In a series of studies published this week in the journal Science, researchers make a strong case that the bones, ascribed to a species called Australopithecus sediba, illustrate how the bodies of humanlike primates became more suited for upright walking, tool-making — and bigger brains.

The international research team, led by the University of Witwatersrand's Lee Berger, says A. sediba is a good representative of the type of creature leading to the emergence of the genus Homo, which includes us Homo sapiens types as well as Neanderthals and a host of other now-extinct species.

Anthropologist Don Johanson holds a cast of the skull of Lucy, one of the world's best-known hominid fossils.
Anthropologist Don Johanson holds a cast of the skull of Lucy, one of the world's best-known hominid fossils.Courtesy of Donald Johanson

But Johanson told me today that few of the reports about the latest findings touch on "the real crux of the matter." Even though A. sediba is a transitional form, with features of Australopithecus as well as Homo, he said there are other specimens of the genus Homo in eastern Africa that have been dated to roughly the same time. "There is a diversity of Homo already at 1.8 million years," he said.

In fact, at least one of the fossil bones traditionally ascribed to Homo — an upper jaw from the same area of Ethiopia where Lucy was found — has been dated to an age of 2.3 million years, Johanson said. He sees that as a sign that some primates in east Africa had completed the transition to Homo while others in southern Africa were still in the midst of that transition.

"Right after 3 million years toward the present, we see that there is a response in eastern and southern Africa which are on two different evolutionary trajectories," Johanson said. One trajectory led to grass-eaters such as Paranthropus robustus and Paranthropus boisei, and the other trajectory led to bigger-brained species such as Homo ergaster, Homo rudolfensis and Homo habilis. He said Homo habilis appears to have existed in east Africa at the same time that australopiths in southern Africa were becoming more Homo-like.

Anthropologist Lee Berger holds the cranium of Australopithecus sediba.
Anthropologist Lee Berger holds the cranium of Australopithecus sediba.Courtesy of Lee Berger

"For the very first time, we've found the roots of Homo in south Africa, but it's too late to be the roots of Homo in east Africa," Johanson said.

During a teleconference, Berger said it can be difficult to tease out the relationships between the various species along the evolutionary path leading to modern humans.

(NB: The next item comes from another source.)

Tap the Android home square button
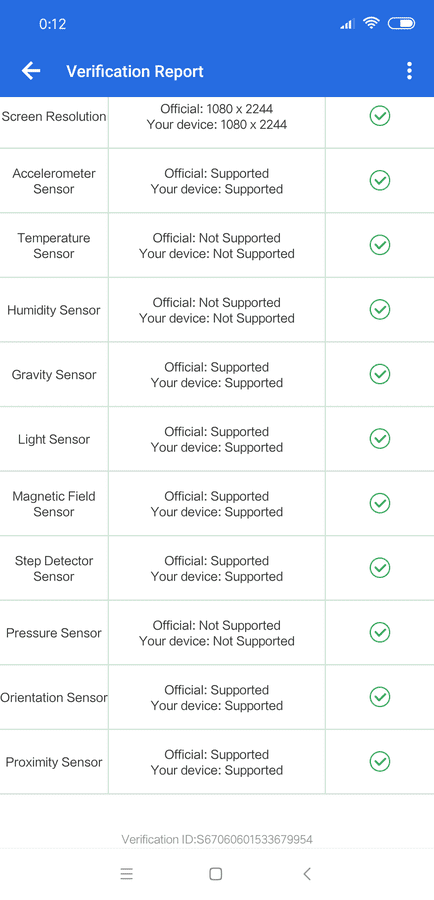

"We're dealing with a period between, say, 2.3 million years and 1.6 milion years where the entire remainder of the fossil record could fit into a small shoebox, as opposed to these very well-preserved skeletons," Berger said. But he insisted that A. sediba "may very well be as good a model or better than the Homo habilis one, which actually only has a larger brain to go with it." He pointed out that our knowledge about Homo habilis was based on "very fragmentary fossils."

Darryl de Ruiter, an anthropologist at Texas A&M University who is part of Berger's team, said researchers considered whether A. sediba represented nothing more than an evolutionary dead end. "But as we pointed out, and as all these papers are demonstrating, in every aspect of the skeleton — cranium, teeth, jaw, mandibles, hand, pelvis, foot, everything that we look at — we see characteristics that align this species more closely with Homo than any other australopith," he said.

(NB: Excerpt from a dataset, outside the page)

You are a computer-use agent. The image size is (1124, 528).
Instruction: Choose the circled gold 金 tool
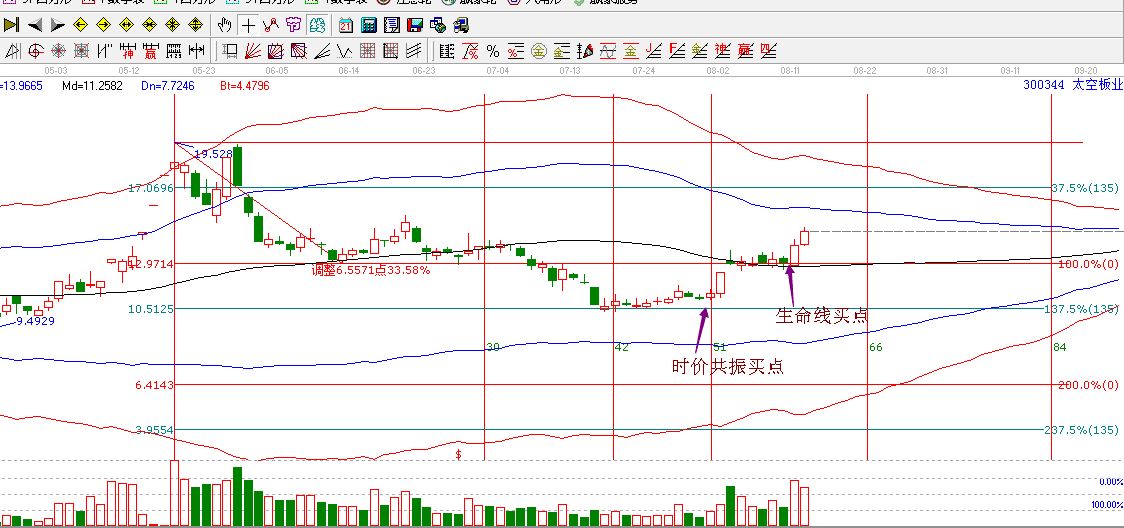(539, 50)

When the discovery of the A. sediba fossils was announced last year, Johanson speculated that the species might be more appropriately considered a part of the genus Homo than the genus Australopithecus. "I've actually changed my view," Johanson said. Now he agrees with Berger's team that it's an australopith. And who knows? Anthropologists may well change their minds many times as more fossils come to light.

In any case, Johanson said, this week's revelations are "very, very interesting."

"It does show that there are probably different ways of being an upright walker, and there are different ways of arranging the anatomy," he said. "There isn't just one strict way."